Unemployment insurance provides temporary financial assistance for people who have lost their jobs through no fault of their own. House Bill 119 by Rep. Troy Romero would radically change our state’s unemployment insurance system, drastically cutting benefit duration and increasing hardships for people when they need help the most. 

Under current law, Louisiana workers who are laid off or experience an interruption in their employment may qualify for up to 26 weeks of unemployment benefits. Romero’s bill seeks to reduce that to as little as 12 weeks, and ties the duration of benefits to the state’s unemployment rate. The longest anyone could receive benefits is 20 weeks.

Benefit amounts are based on many factors, including wages earned and employment duration during the recent past. In 2024 the maximum weekly benefit is $275, and the average weekly benefit is $245. Workers must be able and available for suitable work, must file weekly claims for benefits and must comply with work search requirements to maintain eligibility.  Additionally, the Louisiana Workforce Commission helps unemployed people with programs focused on getting them back to work as quickly as possible.  
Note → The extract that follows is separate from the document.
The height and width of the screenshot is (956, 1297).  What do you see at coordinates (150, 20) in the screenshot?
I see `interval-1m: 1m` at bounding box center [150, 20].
Reducing the duration of benefits would have a negative impact on Louisiana families.  The average Louisiana worker who collects unemployment claims benefits for about 14 weeks during a 52-week eligibility period.  Still, almost one-third1 of Louisiana workers receiving unemployment benefits exhaust their claims, according to the U.S. Department of Labor.  Reducing benefit duration disproportionately hurts Louisiana’s Black and brown workers, as they can face discriminatory hiring processes and often have more difficulty finding new employment than their white counterparts.2

The bill’s supporters claim that cutting benefits will incentivize people to get back to work more quickly; however, no evidence exists to support this claim. Tying the duration of benefits to the state unemployment rate would also affect Louisiana’s workers differently based on where they work. Louisiana is a diverse state with different economic drivers, and the unemployment rate can vary widely among different communities and regions.

Note: This chart depicts not seasonally adjusted rates by parish.  Not seasonally adjusted rates are an estimate of what is happening in an area, in any given month.  Seasonally adjusted rates are smoothed to account for seasonal changes in employment.3

While unemployment in parishes like East Baton Rouge, Lafayette, and Rapides fall below the state unemployment rate of 4.4%, other parishes experience much higher rates of unemployment, with parishes like East Carroll reporting an unemployment rate of 9.8%. Under this one-size-fits-all framework, a person who loses their job in rural northeast Louisiana, where jobs are often scarce and the unemployment rate is high, could get their benefits cut off because the unemployment rate is low in other parts of the state. 

Unemployment insurance is a crucial financial protection for Louisiana workers when they fall on hard times through no fault of their own, and the benefits that people receive support businesses in every Louisiana community. Instead of cutting benefits, the Legislature should look for ways to strengthen our unemployment insurance system so it is there when Louisianans need help.